L’archivio del tag «ucraina»

I Leopard 1

Der Spiegel scrive che il Consiglio federale di sicurezza tedesco ha approvato l’invio di 178 carri armati Leopard 1 all’Ucraina. Sempre secondo l’articolo menzionato, i primi carri armati dovrebbero arrivare d’estate, mentre la maggioranza non prima del 2024 (principalmente perché dovrebbero essere riparati e/o preparati per l’utilizzo).
La notizia è sicuramente positiva. È positiva almeno quanto quella riguardante i Leopard 2 e gli Abrams. Ma, soprattutto, è positiva perché ora sono pronto a fare una scommessa almeno con me stesso: la massa principale dei Leopard 1 arriverà prima del previsto. Lo penso perché secondo gli esperti militari i carri armati sono più vulnerabili durante la fase di trasporto; in più, è abbastanza difficile (per non dire impossibile) trasportarne di nascosto tanti insieme in una volta. Quindi se dici quando arrivano, la Russia inizia ad aspettarli con i missili pronti.
Qualcuno vuole fare una scommessa?

P.S.: poi gli stessi esperti dicono che in guerra i carri armati sono poco utili e ancora meno durature senza il supporto della aviazione. Chi decide sulla fornitura degli armamenti sicuramente lo sa benissimo e prende le decisioni tenendolo in mente.
━━━━━━━━━━━━━━━━
ESERCIZIO 1:
Quali modelli di carri armati vengono nominati nel brano sui Leopard 1?
ESERCIZIO 2:
Rispondi alle domande sul brano sui Leopard 1:
(a) Quanti carri armati Leopard 1 ha approvato di inviare il Consiglio federale di sicurezza tedesco?
(b) Secondo gli esperti militari, in quale fase i carri armati sono più vulnerabili?
(c) Senza il supporto di che cosa i carri armati sono poco utili in guerra?
ESERCIZIO 3:
Nel brano sui Leopard 1, perché l'autore scommette che la massa principale dei carri armati arriverà prima del previsto?
I dati riportati qui sotto non hanno alcun ruolo in questo lavoro.
━━━━━━━━━━━━━━━━
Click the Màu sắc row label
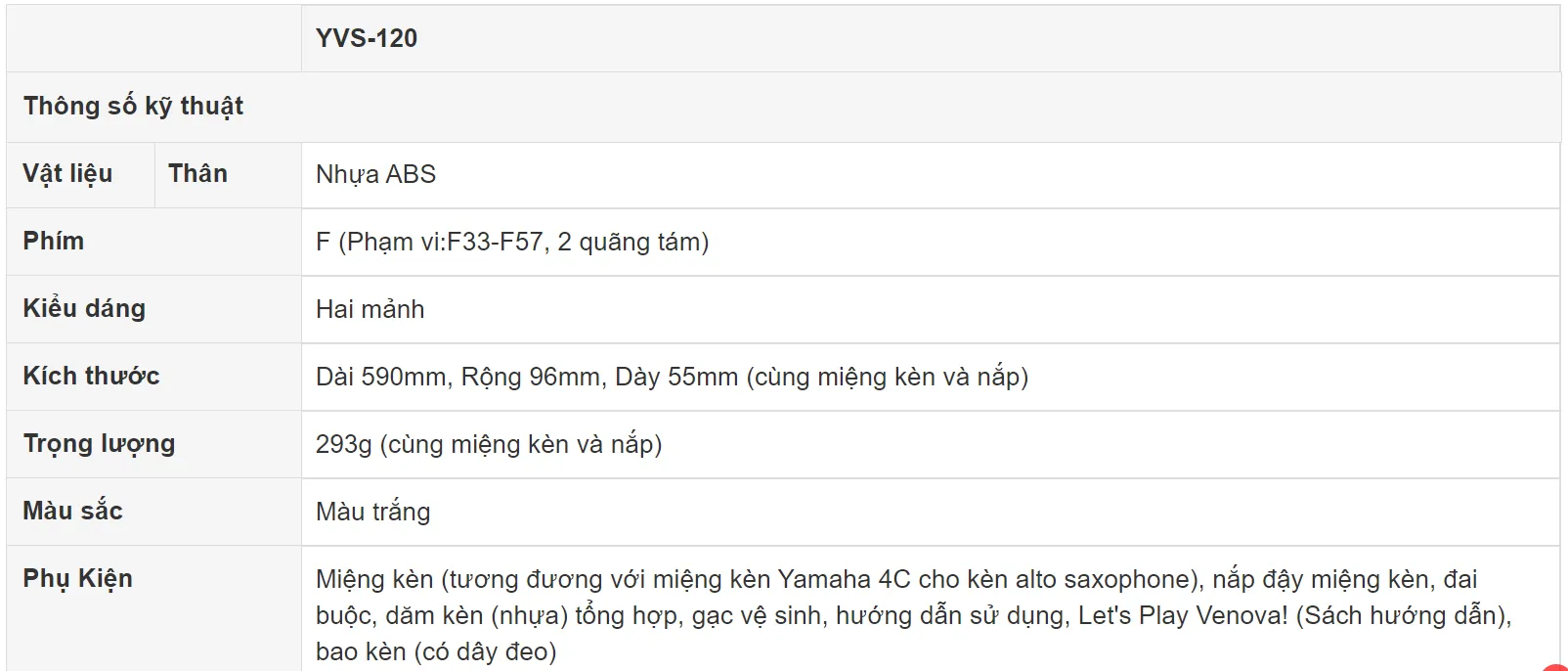 pos(72,511)
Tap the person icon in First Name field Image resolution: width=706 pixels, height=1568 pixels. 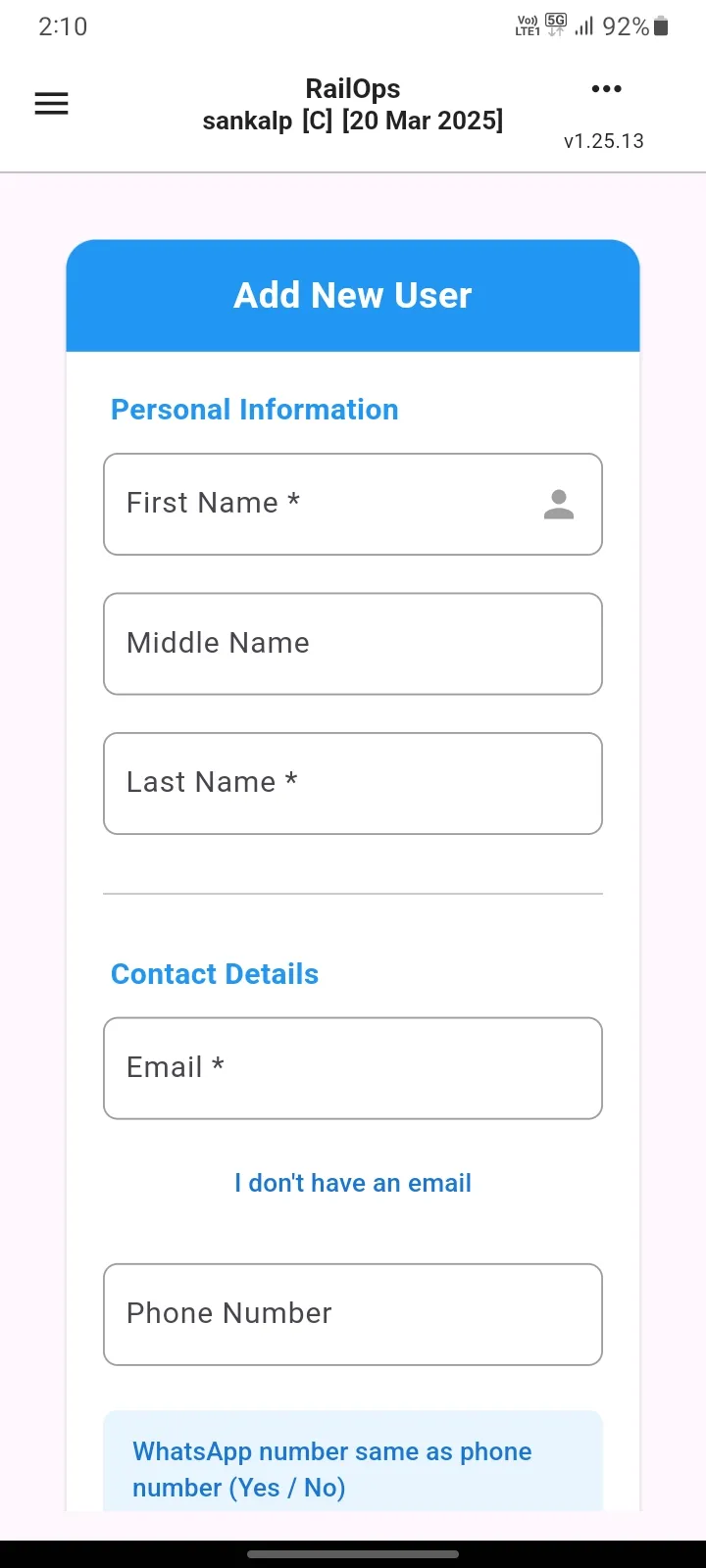(x=559, y=504)
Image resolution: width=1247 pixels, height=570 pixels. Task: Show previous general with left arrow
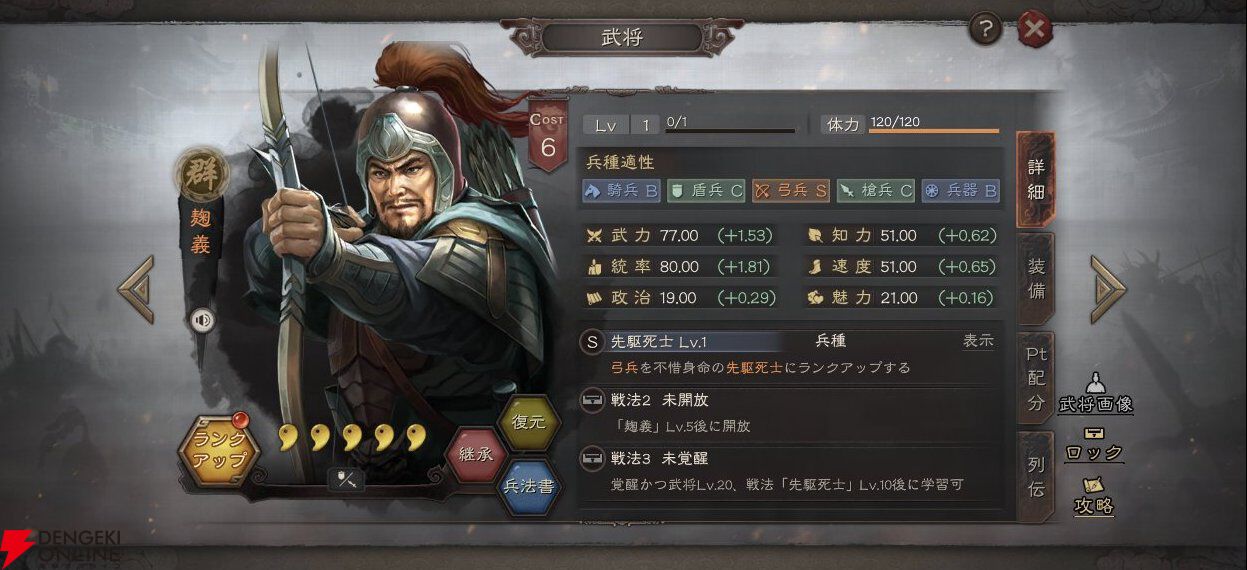[136, 290]
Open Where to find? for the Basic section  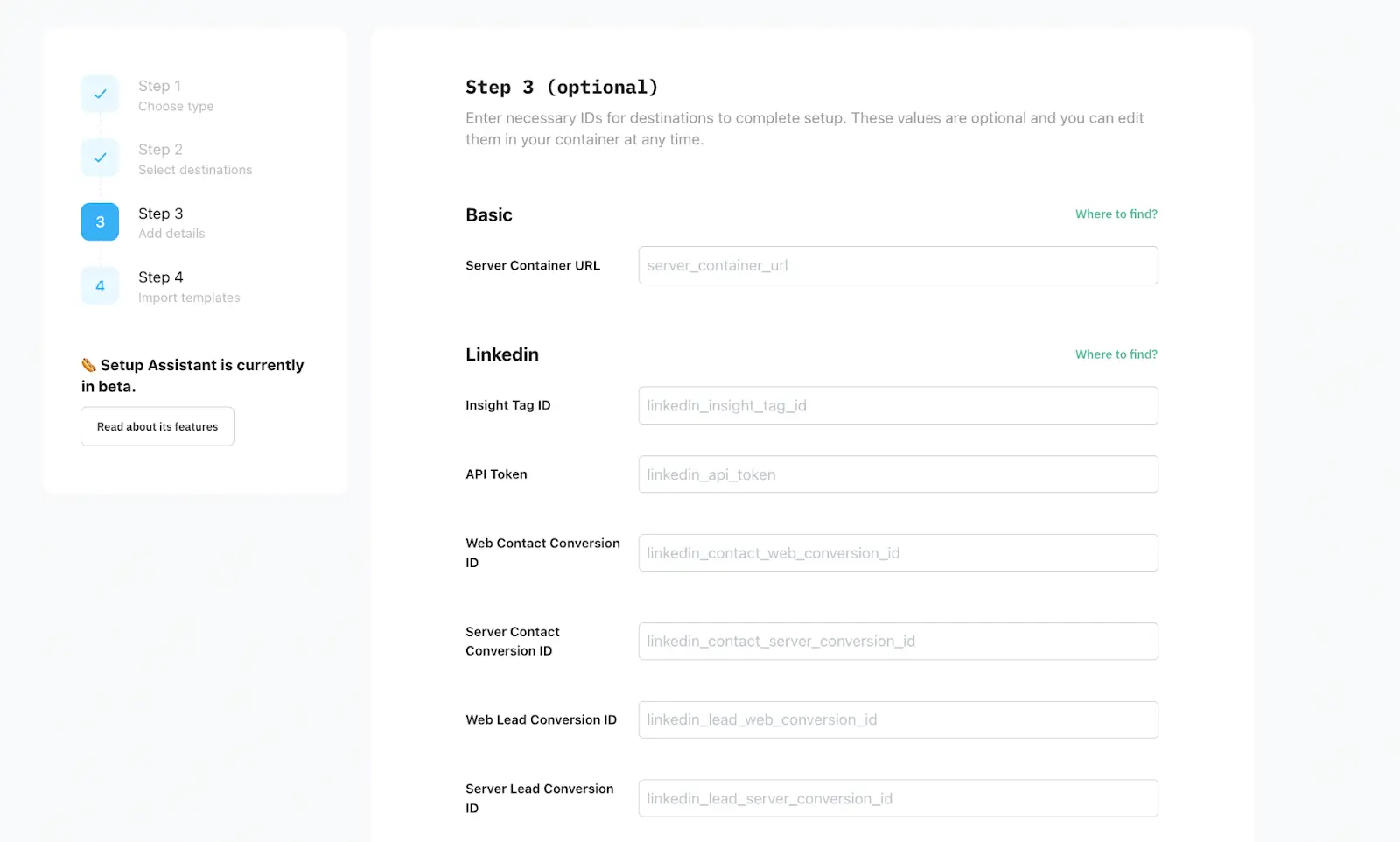pos(1116,214)
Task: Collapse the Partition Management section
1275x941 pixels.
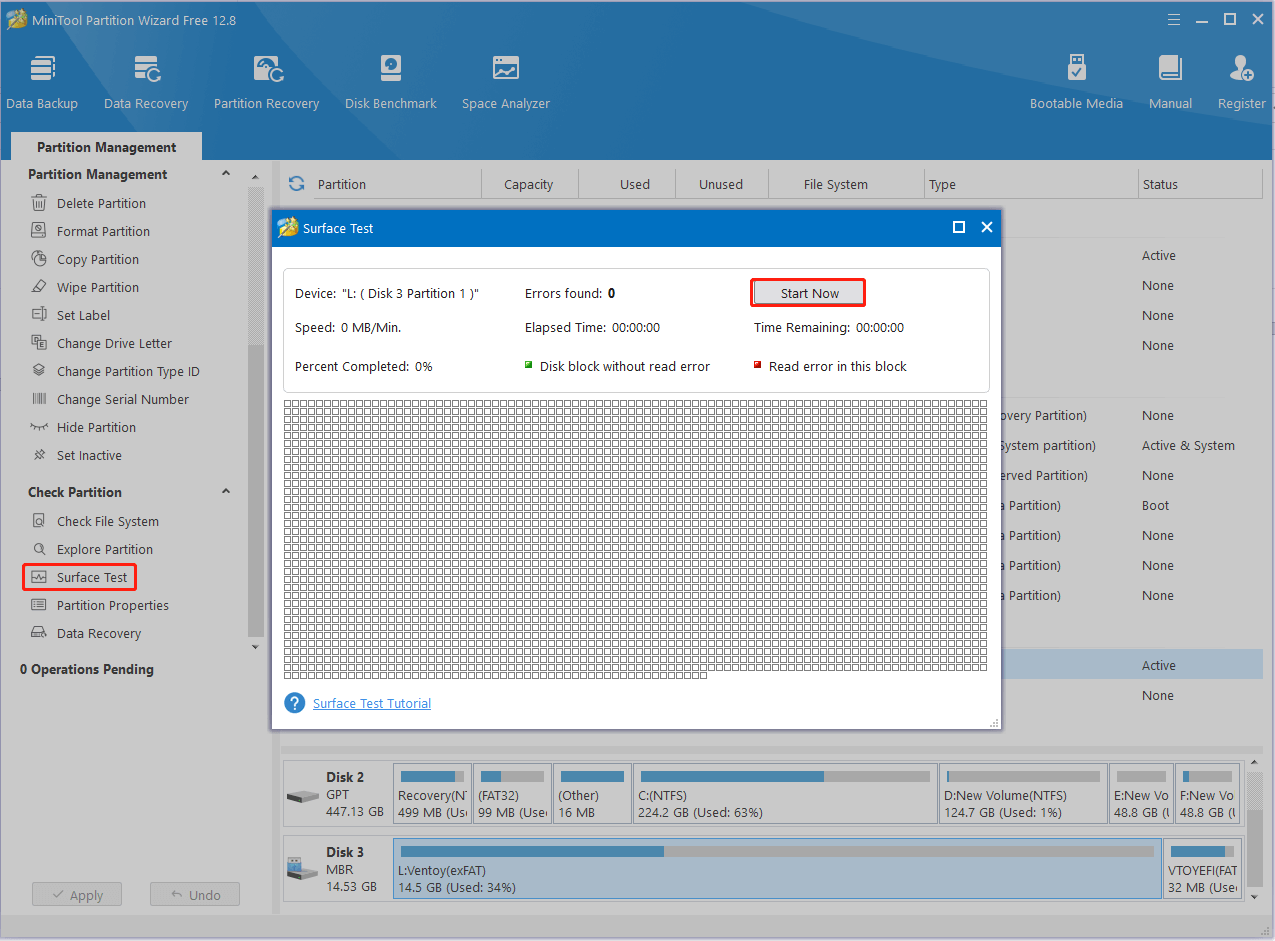Action: click(x=226, y=174)
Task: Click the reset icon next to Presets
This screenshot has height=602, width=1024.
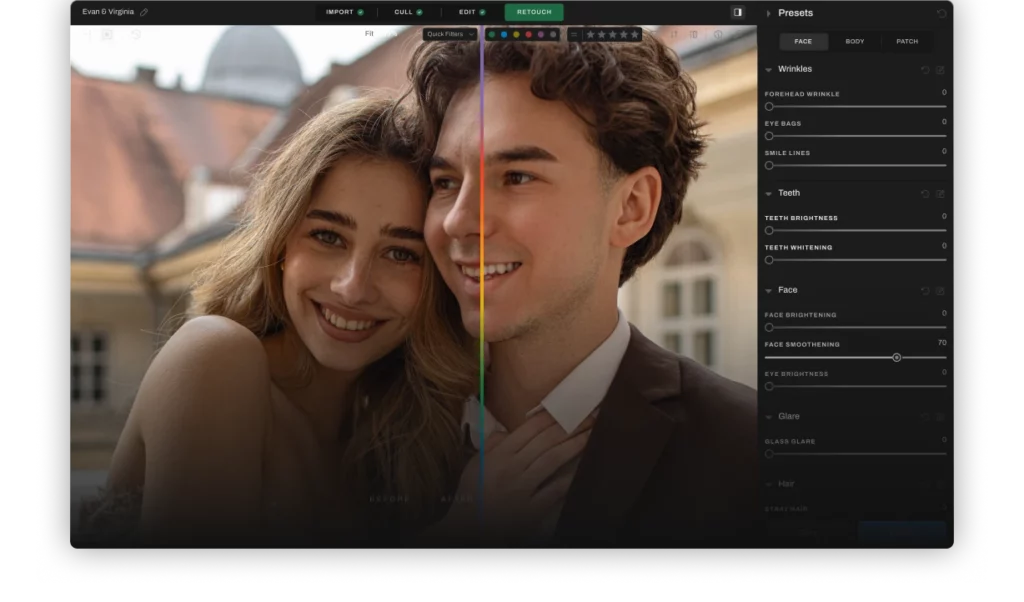Action: point(942,13)
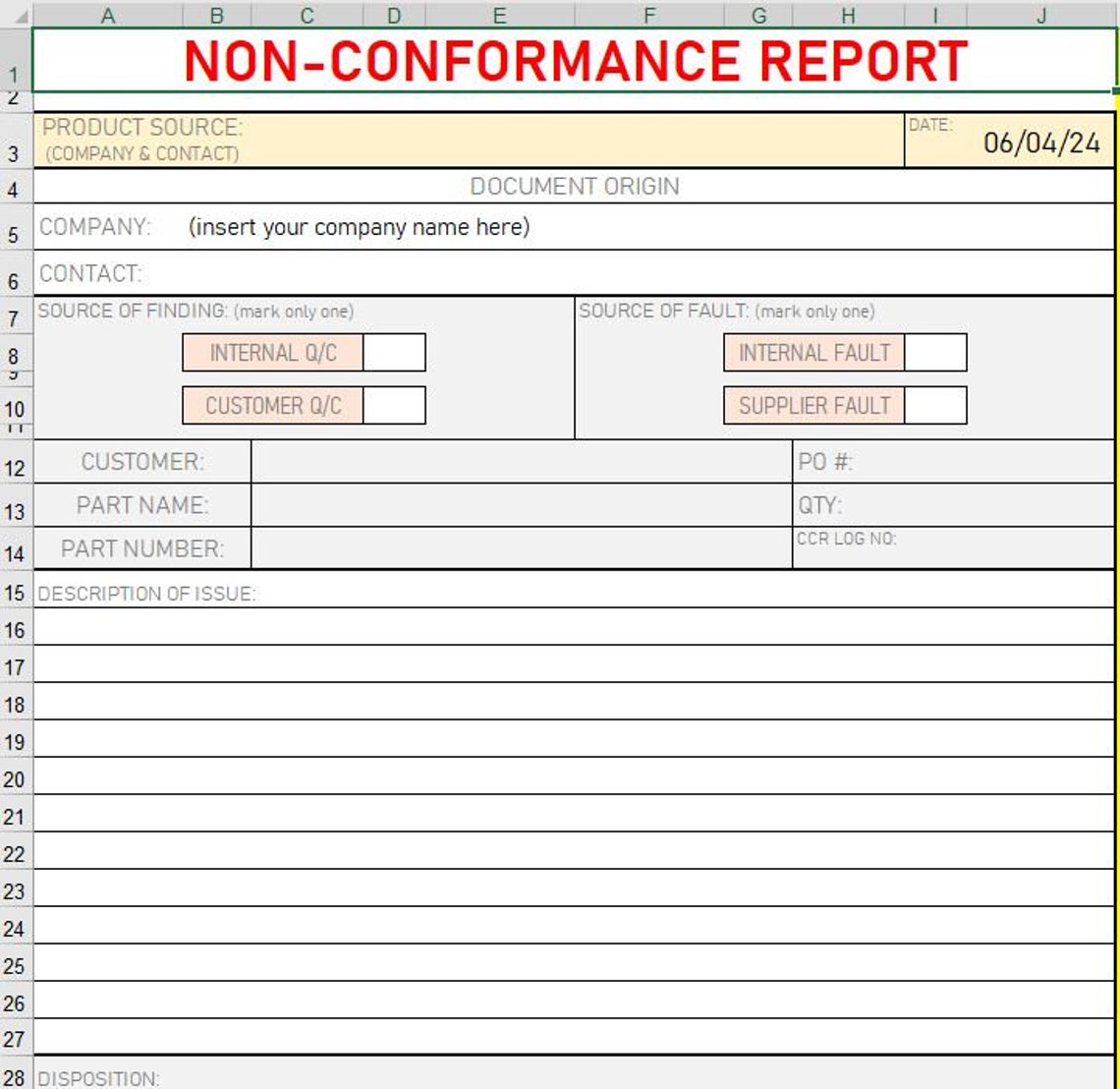The width and height of the screenshot is (1120, 1089).
Task: Click the QTY entry cell
Action: click(953, 503)
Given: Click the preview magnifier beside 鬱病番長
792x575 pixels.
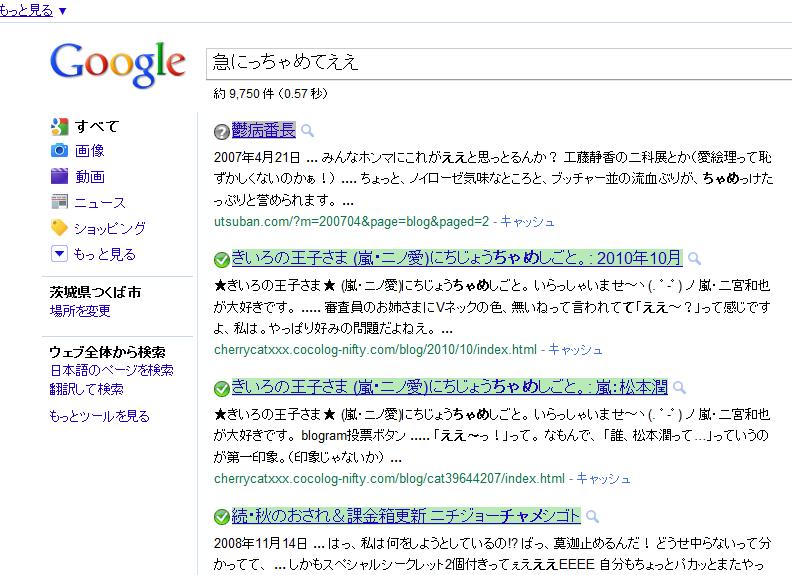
━━━━━━━━━━━━━━━━
RISPOSTA SCRITTA 1:
Leopard 1, Leopard 2, Abrams

RISPOSTA SCRITTA 2:
(a) 178.
(b) Durante la fase di trasporto.
(c) Senza il supporto dell'aviazione.

RISPOSTA SCRITTA 3:
Secondo gli esperti militari, i carri armati sono più vulnerabili durante il trasporto, ed è quasi impossibile trasportarne tanti insieme di nascosto. Se si annuncia quando arrivano, la Russia li aspetta con i missili pronti.